Assigning crawl priorities

sched assign scores every URL in a seed list and emits them in priority order. Higher-scored URLs should be recrawled first.

ccrawl sched assign seeds.jsonl -o jsonl > prioritized.jsonl
ccrawl sched assign seeds.jsonl --change-rate 0.3 -o jsonl  # override default change rate

The score for each URL is:

score = harmonic_rank_value × change_rate_estimate

Flags:

Flag	Default	Purpose
`--graph`	latest	Web-graph release to use for harmonic centrality
`--change-rate`	0.1	Default change rate for URLs with no history (0.0–1.0)

The output is a JSONL stream of the same seed objects with an added score field, sorted descending. Pass this directly into crawl fetch:

ccrawl sched assign seeds.jsonl | ccrawl crawl fetch - -o jsonl > pages.jsonl

Diffing two CDX snapshots

sched diff compares the content_digest column of two CDX Parquet snapshots and emits URLs whose content has changed between them. This is the authoritative signal for what actually needs recrawling.

ccrawl sched diff \
  --crawl-a CC-MAIN-2024-51 \
  --crawl-b CC-MAIN-2025-18 \
  -o jsonl > changed.jsonl

Each output row includes the URL, the digest in each crawl, and a changed: true flag. Rows with the same digest in both snapshots are omitted.

Flags:

Flag	Required	Purpose
`--crawl-a`	yes	Earlier crawl ID (e.g. `CC-MAIN-2024-51`)
`--crawl-b`	yes	Later crawl ID (e.g. `CC-MAIN-2025-18`)
`--filter`	no	Restrict to a single host or domain

This command requires duckdb on your PATH and scans approximately 184 GB of Parquet per crawl (~368 GB total for two crawls). Run it on a machine with a fast outbound connection or against locally cached Parquet files.

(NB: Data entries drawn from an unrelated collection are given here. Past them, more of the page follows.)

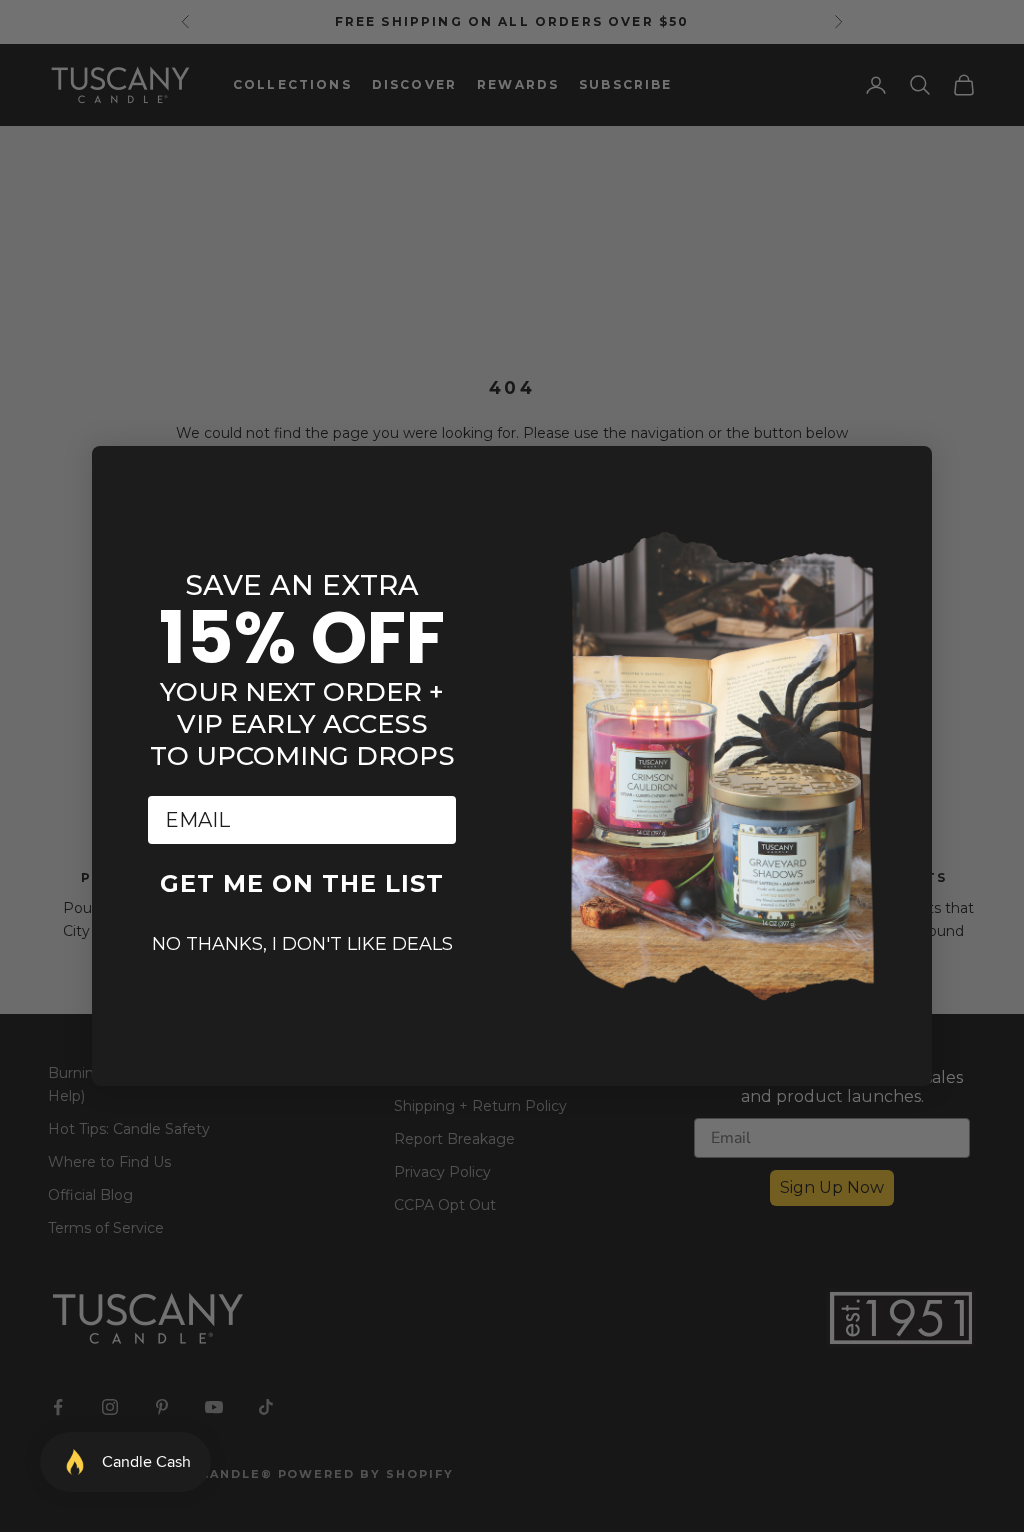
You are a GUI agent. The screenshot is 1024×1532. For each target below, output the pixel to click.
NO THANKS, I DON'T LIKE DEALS (302, 944)
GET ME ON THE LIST (302, 883)
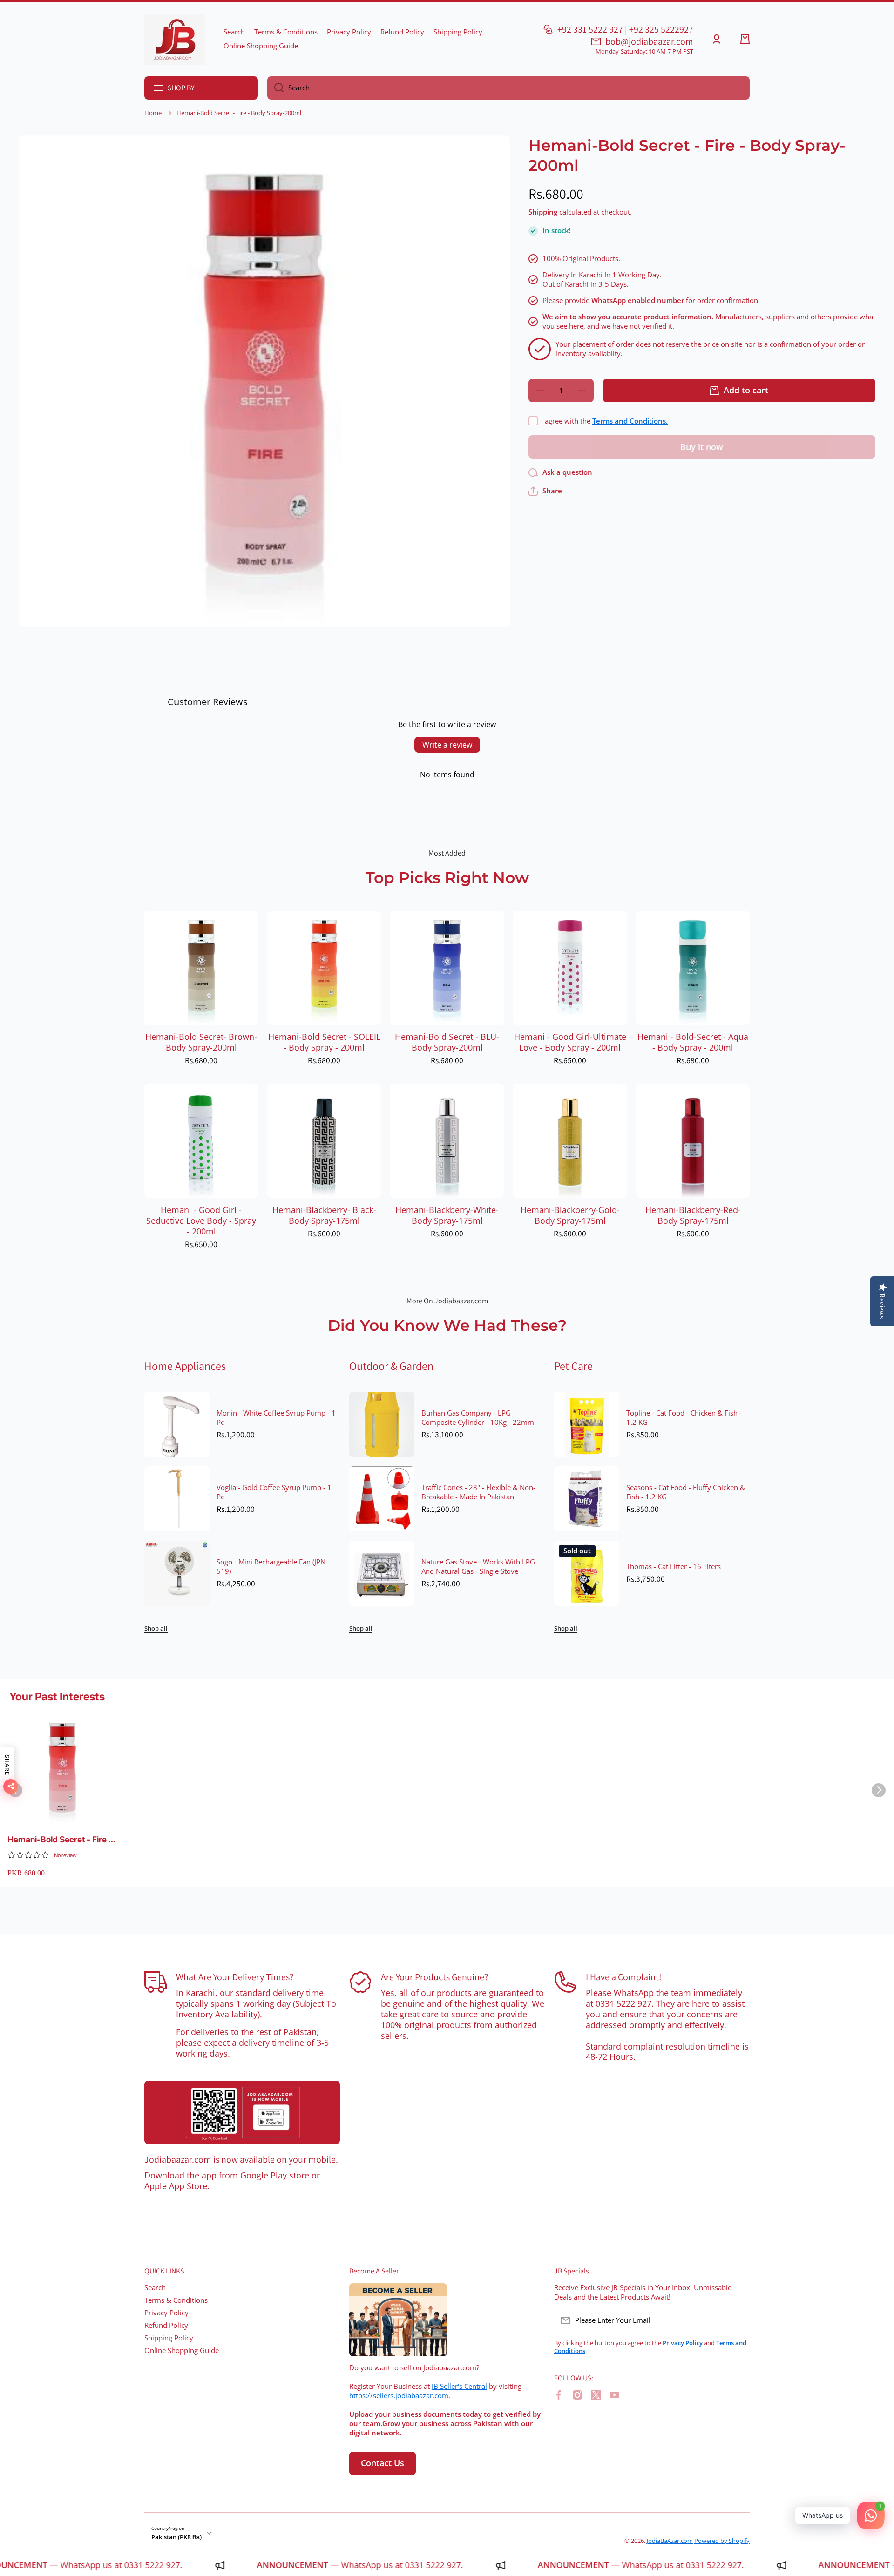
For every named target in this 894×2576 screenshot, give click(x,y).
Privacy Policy (166, 2313)
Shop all (156, 1628)
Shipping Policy (168, 2338)
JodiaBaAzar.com (670, 2540)
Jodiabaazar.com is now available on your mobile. (241, 2159)
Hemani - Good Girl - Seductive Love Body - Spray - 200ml (201, 1221)
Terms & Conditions (176, 2300)
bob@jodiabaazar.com (649, 41)
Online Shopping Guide (181, 2350)
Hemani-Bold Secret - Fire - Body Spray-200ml (59, 1839)
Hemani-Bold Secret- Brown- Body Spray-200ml (201, 1042)
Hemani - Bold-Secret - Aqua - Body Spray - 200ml (692, 1042)
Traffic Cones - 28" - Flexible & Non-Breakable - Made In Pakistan (478, 1492)
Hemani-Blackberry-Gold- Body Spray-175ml (570, 1215)
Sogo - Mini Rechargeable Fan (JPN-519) (272, 1567)
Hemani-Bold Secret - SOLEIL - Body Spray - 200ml (324, 1042)
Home (153, 113)
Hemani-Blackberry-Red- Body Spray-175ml (693, 1215)
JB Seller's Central (459, 2386)
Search (155, 2288)
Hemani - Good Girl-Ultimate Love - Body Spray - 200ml (570, 1042)
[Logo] (174, 39)
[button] (745, 39)
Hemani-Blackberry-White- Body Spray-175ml (447, 1215)
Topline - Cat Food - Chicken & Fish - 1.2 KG (684, 1418)
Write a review (447, 745)
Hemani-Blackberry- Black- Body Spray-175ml (324, 1215)
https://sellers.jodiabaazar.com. (399, 2396)
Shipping (542, 212)
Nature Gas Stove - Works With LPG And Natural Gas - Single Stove (478, 1567)
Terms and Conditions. (630, 421)
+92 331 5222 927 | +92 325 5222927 (625, 29)
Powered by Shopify (722, 2540)
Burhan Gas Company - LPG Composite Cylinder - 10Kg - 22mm (477, 1418)
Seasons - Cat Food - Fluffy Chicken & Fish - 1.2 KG (685, 1492)
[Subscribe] (738, 2320)
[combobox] (508, 88)
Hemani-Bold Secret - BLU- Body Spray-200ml (447, 1042)
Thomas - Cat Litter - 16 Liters (673, 1566)
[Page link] (242, 2112)
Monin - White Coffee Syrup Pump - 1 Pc (276, 1418)
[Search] (275, 88)
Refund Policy (166, 2325)
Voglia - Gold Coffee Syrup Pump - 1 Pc (274, 1492)
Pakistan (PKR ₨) (176, 2537)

The key column is content_digest (the SHA-1 of the response body as recorded by CC), not the URL digest. This means a URL that returns 200 with the same body counts as unchanged even if the crawl time differs.

Combining the two

For a production recrawl schedule, combine both signals:

# 1. Find what changed between the last two CC snapshots
ccrawl sched diff --crawl-a CC-MAIN-2024-51 --crawl-b CC-MAIN-2025-18 \
  -o jsonl > changed.jsonl

# 2. Score by rank × change rate
ccrawl sched assign changed.jsonl --change-rate 0.5 -o jsonl > prioritized.jsonl

# 3. Fetch top-priority URLs
head -n 10000 prioritized.jsonl | ccrawl crawl fetch - -o jsonl > pages.jsonl

This is more efficient than a full reseed: you only fetch the URLs where Common Crawl itself saw a change.

Estimating change rates per domain

If you have a history of multiple diffs, you can compute a per-domain change rate and pass it back in:

# compute how often each host changes (fraction of URLs that changed between two crawls)
ccrawl sched diff --crawl-a CC-MAIN-2024-45 --crawl-b CC-MAIN-2024-51 -o jsonl \
  | jq -r '.url_host_name' | sort | uniq -c | awk '{print $2, $1}' > host_changes.txt

This is currently a manual step; a future sched rates subcommand will automate it.